***** Records provided
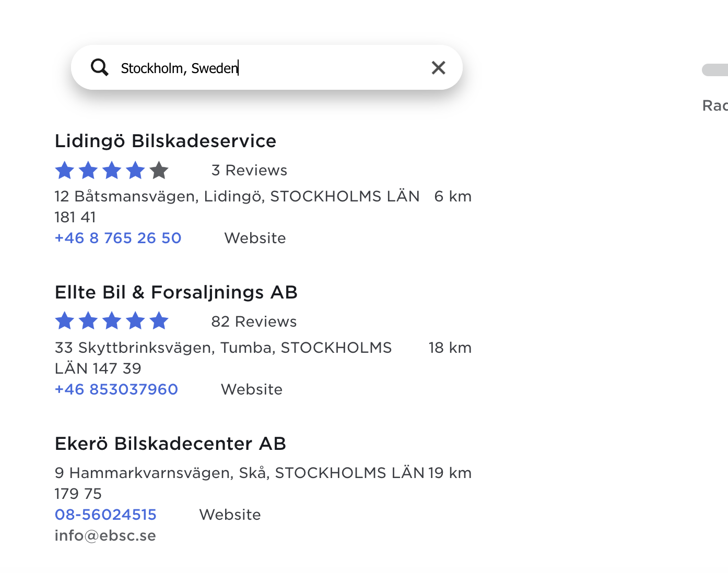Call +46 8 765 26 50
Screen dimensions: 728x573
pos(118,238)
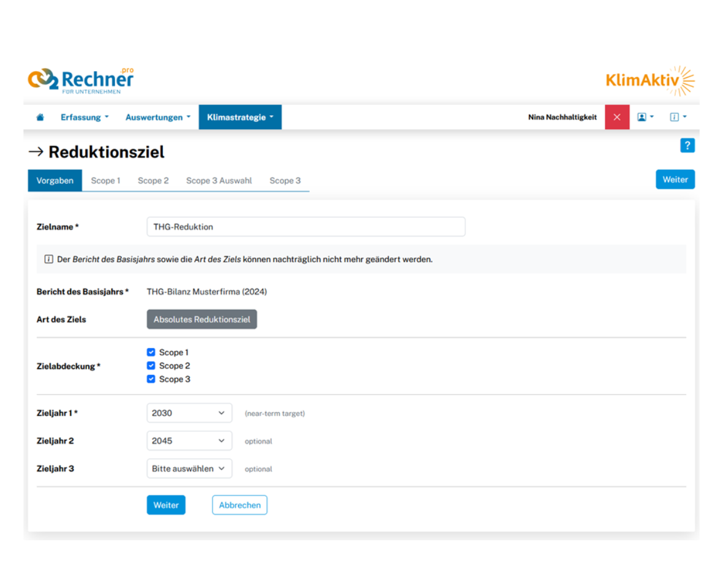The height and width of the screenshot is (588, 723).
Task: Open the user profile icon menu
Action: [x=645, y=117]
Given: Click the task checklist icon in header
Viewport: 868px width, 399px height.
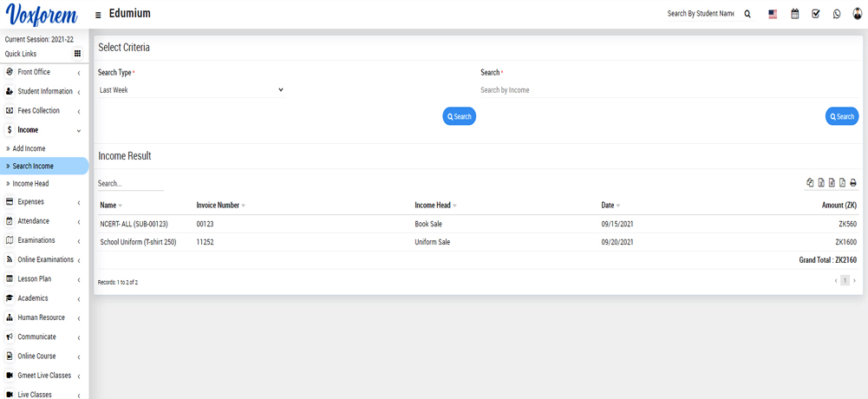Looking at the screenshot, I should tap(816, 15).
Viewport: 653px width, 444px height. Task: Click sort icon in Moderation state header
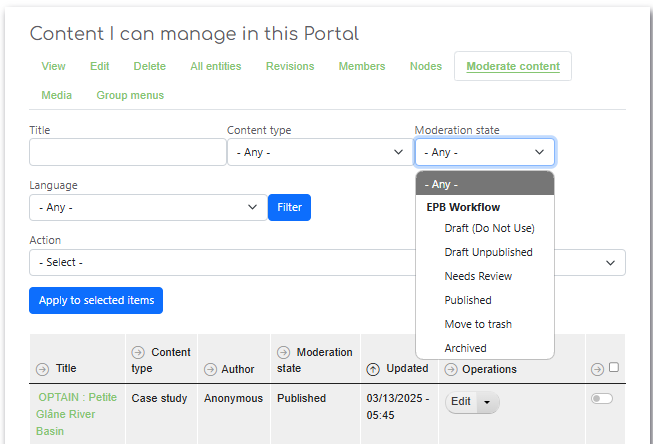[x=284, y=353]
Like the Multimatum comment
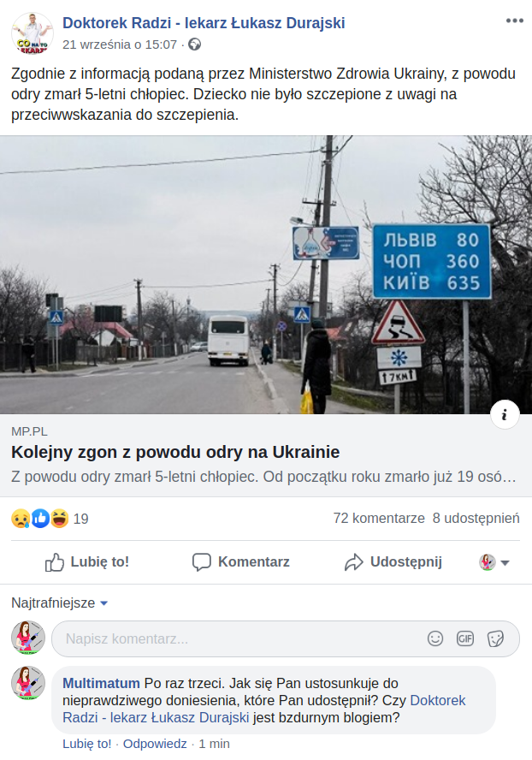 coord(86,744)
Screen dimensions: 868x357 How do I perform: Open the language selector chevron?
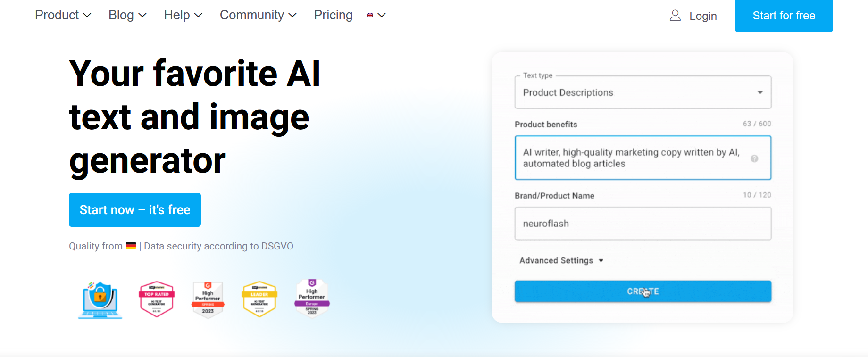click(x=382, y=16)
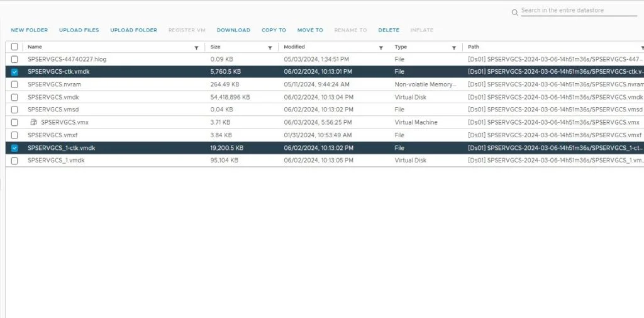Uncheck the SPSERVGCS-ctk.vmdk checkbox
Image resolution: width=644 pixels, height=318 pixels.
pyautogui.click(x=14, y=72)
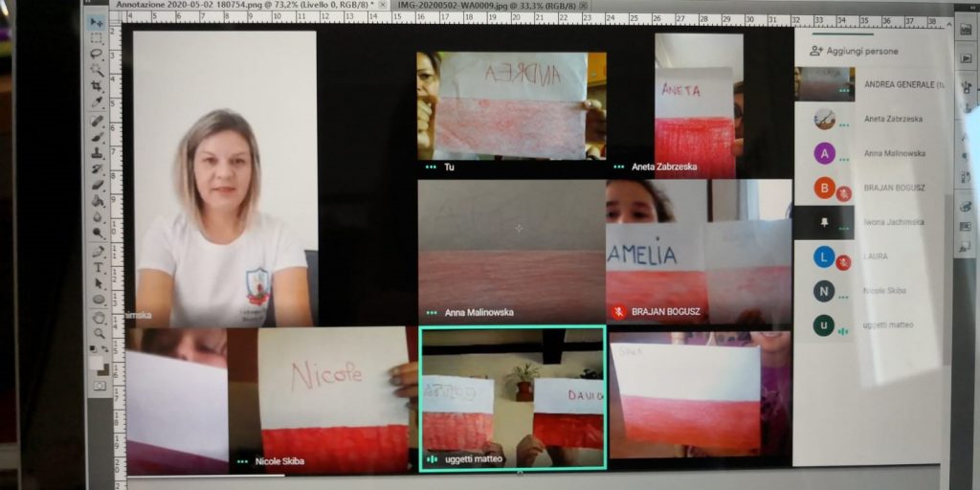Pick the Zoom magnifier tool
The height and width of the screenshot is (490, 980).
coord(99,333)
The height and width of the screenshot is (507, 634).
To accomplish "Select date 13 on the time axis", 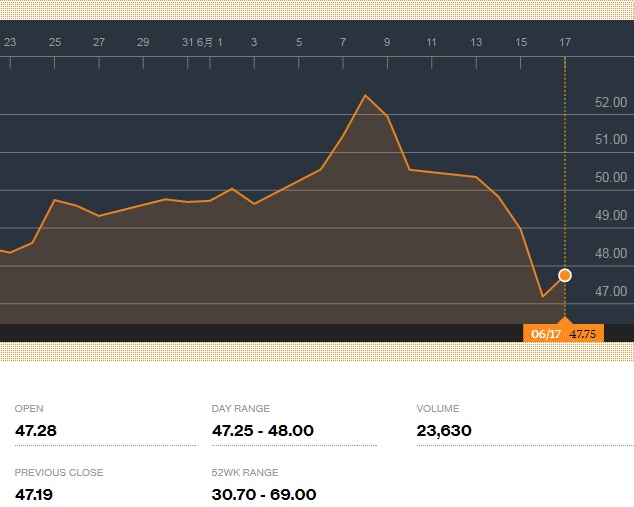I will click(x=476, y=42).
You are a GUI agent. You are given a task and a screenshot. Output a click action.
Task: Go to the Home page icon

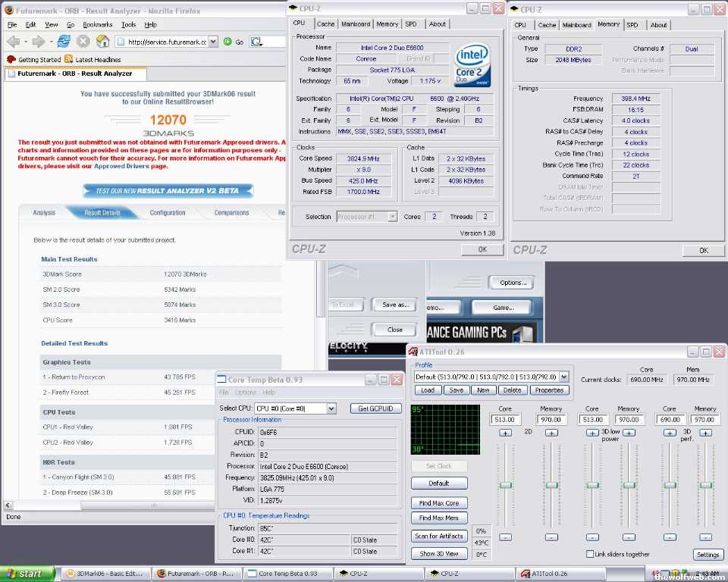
**********
▸ **Work task**
Give again, exactly as written, the lines from the one with "You are a GUI" through the last line of the entries above, but skip the pictures.

▸ **Output of the exercise**
You are a GUI agent. You are given a task and a screenshot. Output a click action.
Task: Go to the Home page icon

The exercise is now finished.